If you have any questions about how to train a cat to walk on a leash, please feel free to ask us! We would be very happy to offer more detailed advice that is tailored to your cat’s personality. Also, if you capture a great photo of your cat on a leash, please do send it to us! We would love to feature your cat’s accomplishments on our blog! Happy training! ♦
The 5 Do’s and Don’ts of Walking a Cat on a Leash
|Always praise your cat for trying||Never forcibly put on the harness|
|Always allow your cat to lead you – stay behind your cat||Never tug on the leash if your cat is backing up and you are in front – this reverse pull can allow your cat to slip out of the harness|
|Always keep your eyes on your cat’s movements||Never leave your cat unattended even for 2 seconds – your cat can bolt in less than 1 !|
|Always be aware of your surroundings||Never underestimate your cat or the reactions from other people’s animals|
|Always make sure your cat is comfy and secure – the last thing you want is your kitty to accidentally escape or get hurt!||Never endanger your cat. Sounds obvious, but if you see something that could hurt him/her, avoid that area and stay alert|
CAN YOU WALK A CAT ON A LEASH: OUR EXPERIENCE
We began training Yoda to wear a harness and walk on a leash from a very young age (about 10-11 weeks). At first he wanted to play with it, get it off at all costs, but then we introduced treats and distracted him. We often took him outside (without leash) and would just let him sit in our laps with the harness on. This was a great way for him to get used to wearing the harness because he was distracted by looking at the birds flying by, our dogs on the porch, or anything else. It was also just a great way to get him used to seeing outdoors. Little by little Yoda was becoming more and more comfortable with his harness. We decided to take him outside one day at my mom’s house, but I did not have a retractable leash – I just improvised and use my mom’s dog leash that had one length of a few feet. My first mistake! A gust of wind came and blew around all the leaves and in less than a second Yoda was free from my hold – he bolted and it snatched the leash right out of my hand! He began running around, free, and went into the woods and jumped on the trunk of a tree. I was able to grab hold of his leash and take him into my arms. I was so scared! It was not his fault, however. So I let him calm down in my lap, still outside, and then offered him a treat.
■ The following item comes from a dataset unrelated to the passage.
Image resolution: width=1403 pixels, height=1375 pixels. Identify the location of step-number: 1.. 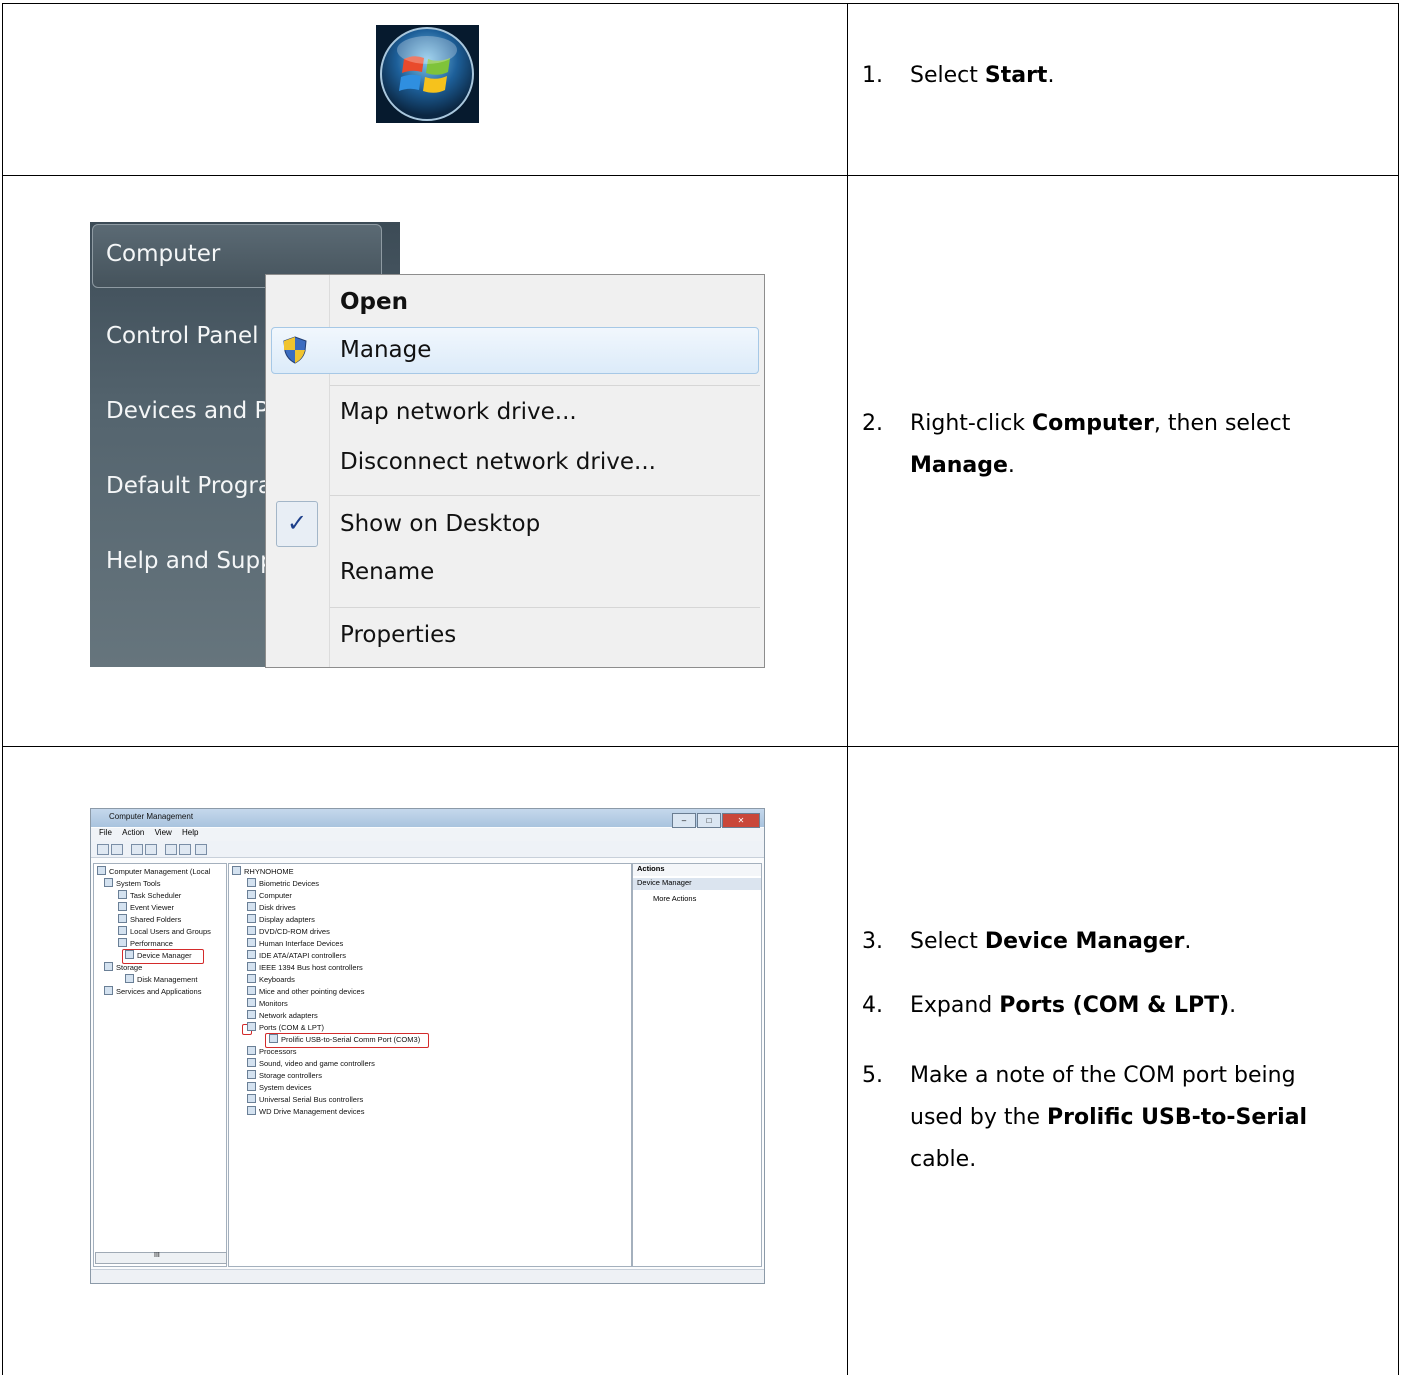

Lesson Learned – always be alert!
When Yoda was still young (about 13 weeks) Paul and I packed up and left for Greensboro, NC since I was about to start my senior year at UNCG. We went and bought a Flexi retractable leash and decided one day to take Yoda to the park / lake. I carried him in my arms across the field to our spot under a shady tree. I walked Yoda around a bit, treat bag in hand, everything seemed fine! Next big mistake! I sat down, thinking Yoda would just walk around us, no problem. Instead he ventured far enough below me to where the retractable leash ran out of cord (so, it was as if I had put on the brakes). Yoda felt this tug, and he was facing me so as it tugged as there was no more cord, he pulled backwards while the cord was pulling him towards me – in two seconds he slipped free from his harness and went off sprinting towards the trees about 50 feet below where we were. Paul starts running after him (barefoot!) and I grab the treat bag and run after them. Yoda was happily adventuring freely in the bushes amidst the tall trees. He was excited – and we were scared silly. Brilliantly I shook the treat bag, calmly calling his name, Yoda. He knew that familiar sound of yummy treats so he came to me! The second he was close, I pounced on him!
Lesson Learned – Never allow your kitty to pull in the opposite direction, and never let your kitty venture far enough away from you to where the leash locks.
Hope you’ve enjoyed another one of #YodaStories! Thanks for reading!